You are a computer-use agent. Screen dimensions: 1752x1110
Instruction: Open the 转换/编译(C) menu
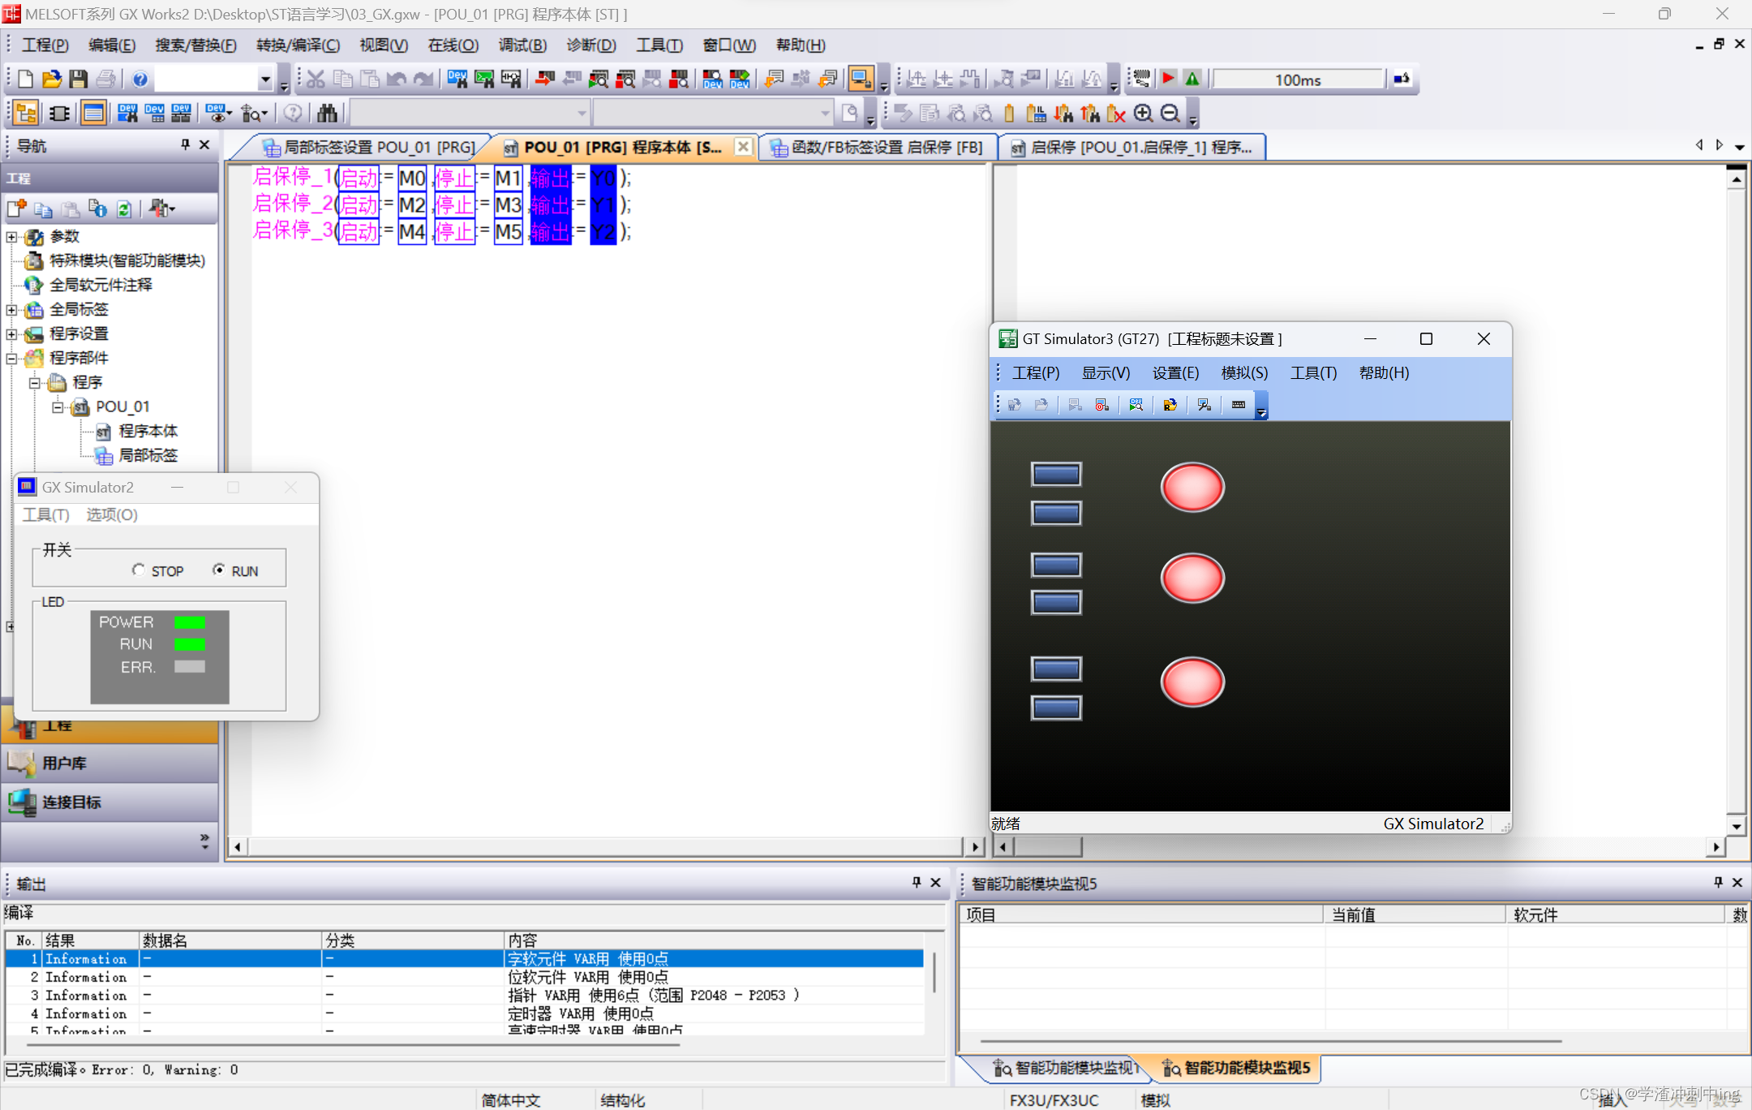[x=298, y=45]
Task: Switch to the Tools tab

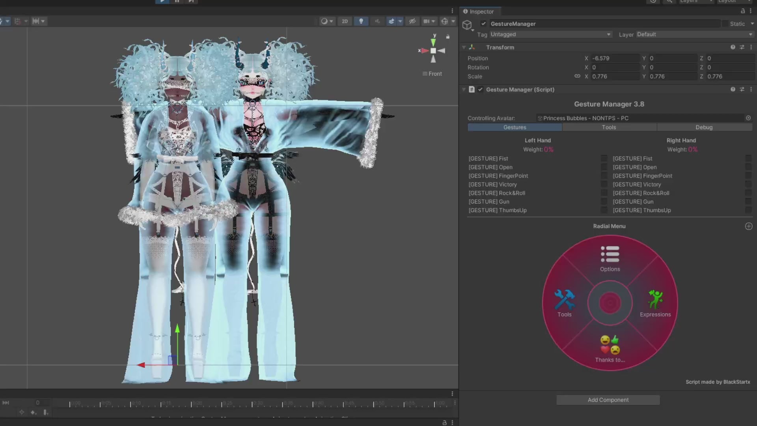Action: (x=609, y=127)
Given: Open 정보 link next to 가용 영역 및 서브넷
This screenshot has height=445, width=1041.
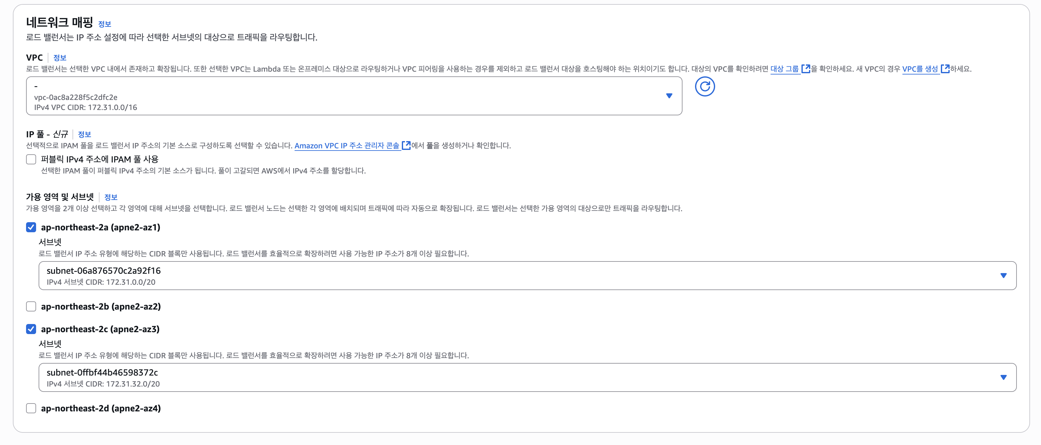Looking at the screenshot, I should click(111, 197).
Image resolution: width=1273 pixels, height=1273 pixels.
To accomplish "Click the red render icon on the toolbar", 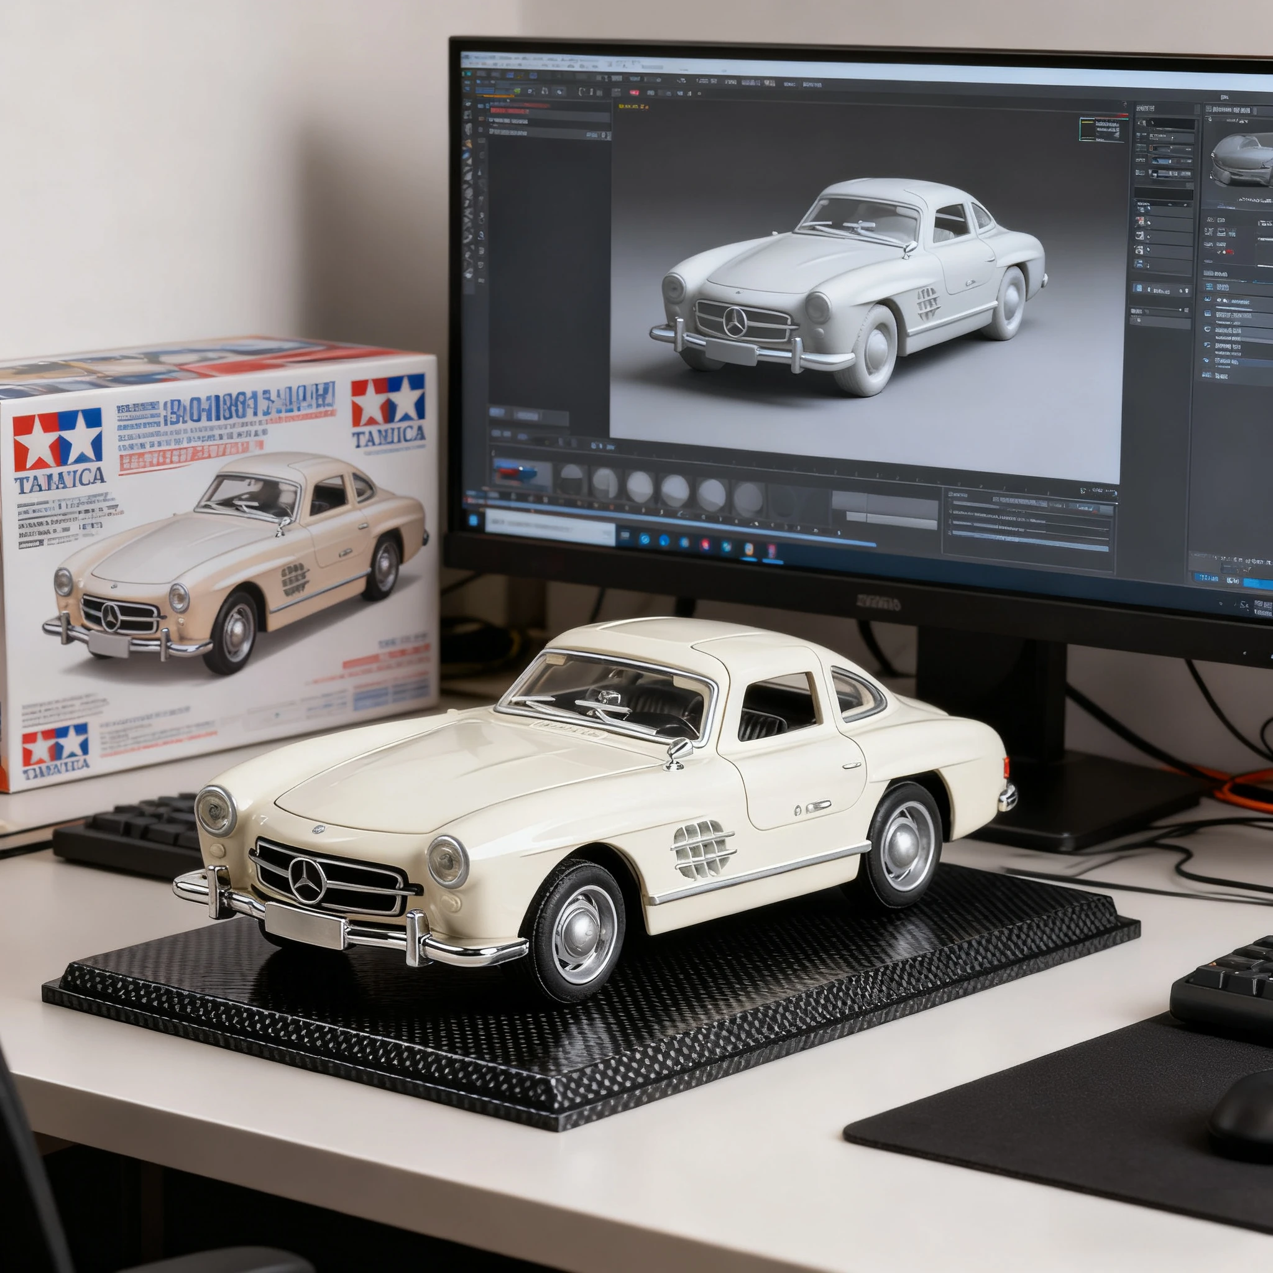I will click(x=635, y=92).
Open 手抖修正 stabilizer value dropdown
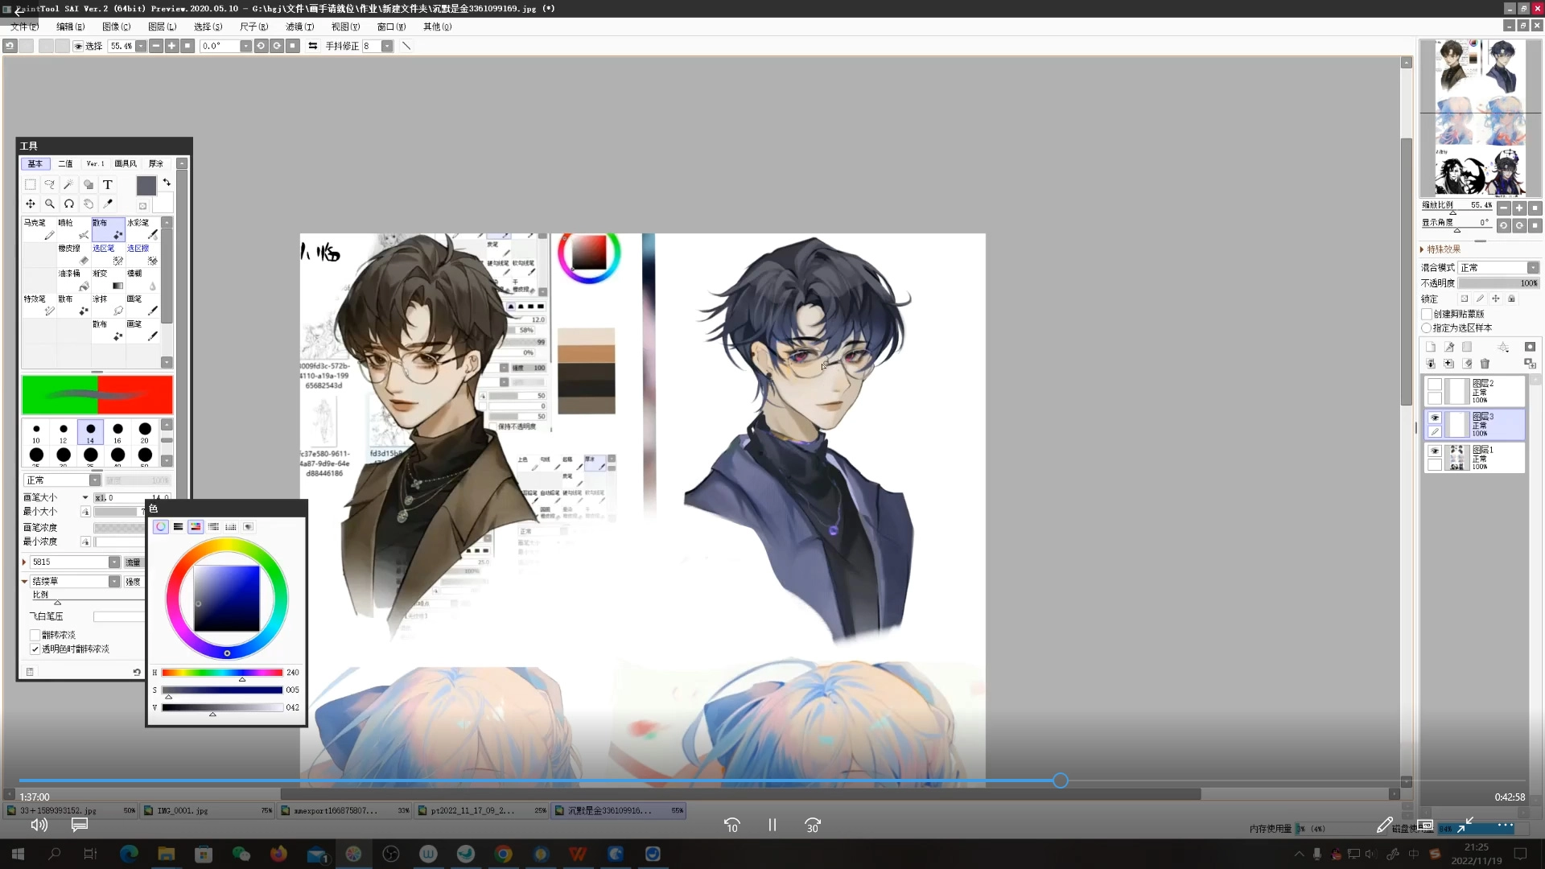This screenshot has height=869, width=1545. [x=387, y=46]
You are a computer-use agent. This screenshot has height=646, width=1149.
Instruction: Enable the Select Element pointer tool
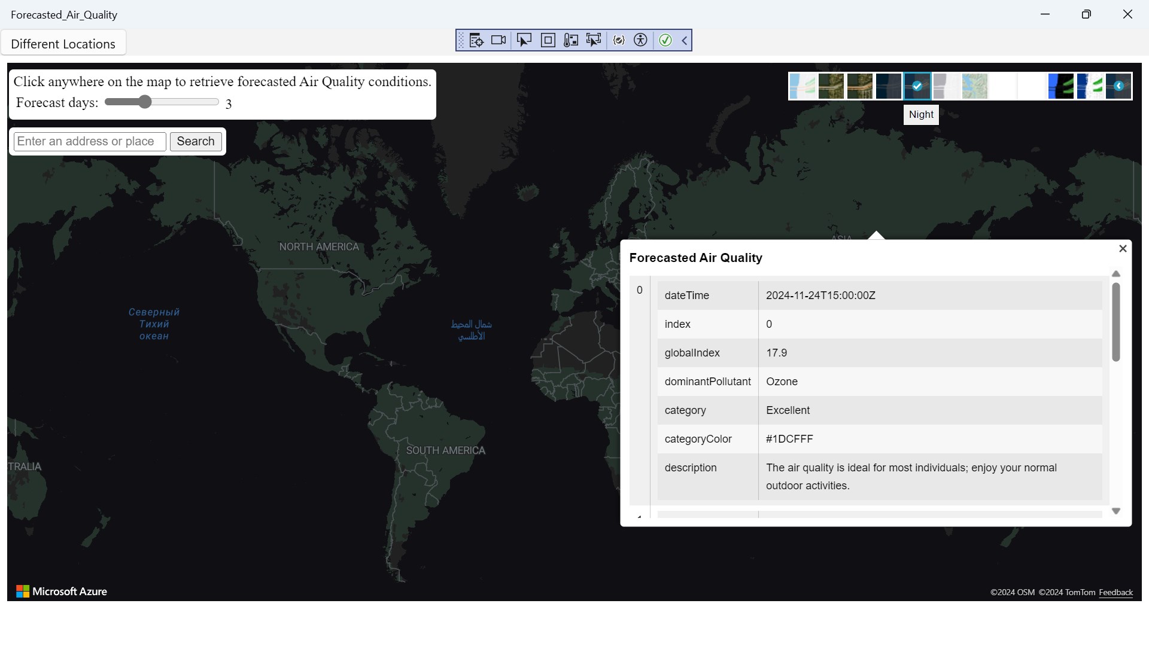524,40

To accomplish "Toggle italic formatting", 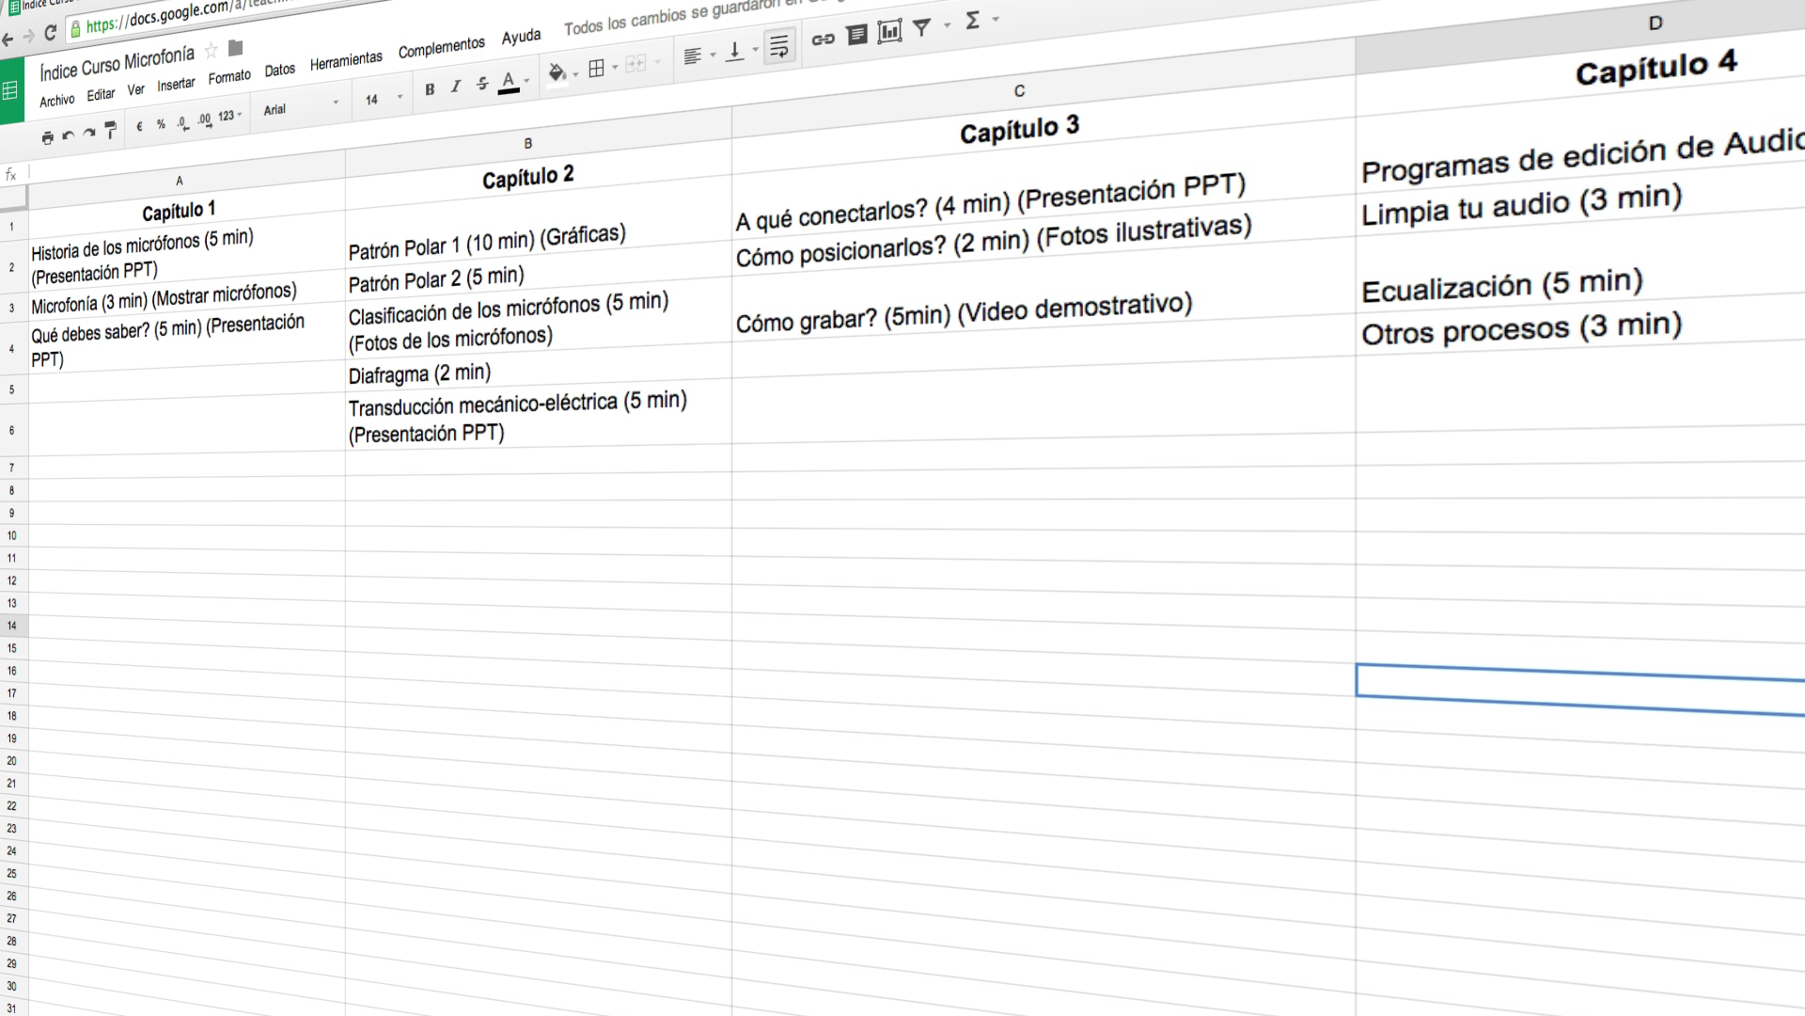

# WHAT IS EXPECTED:
Tell how many lines of the data include the word "computer", without any other words.

# THE ANSWER:
2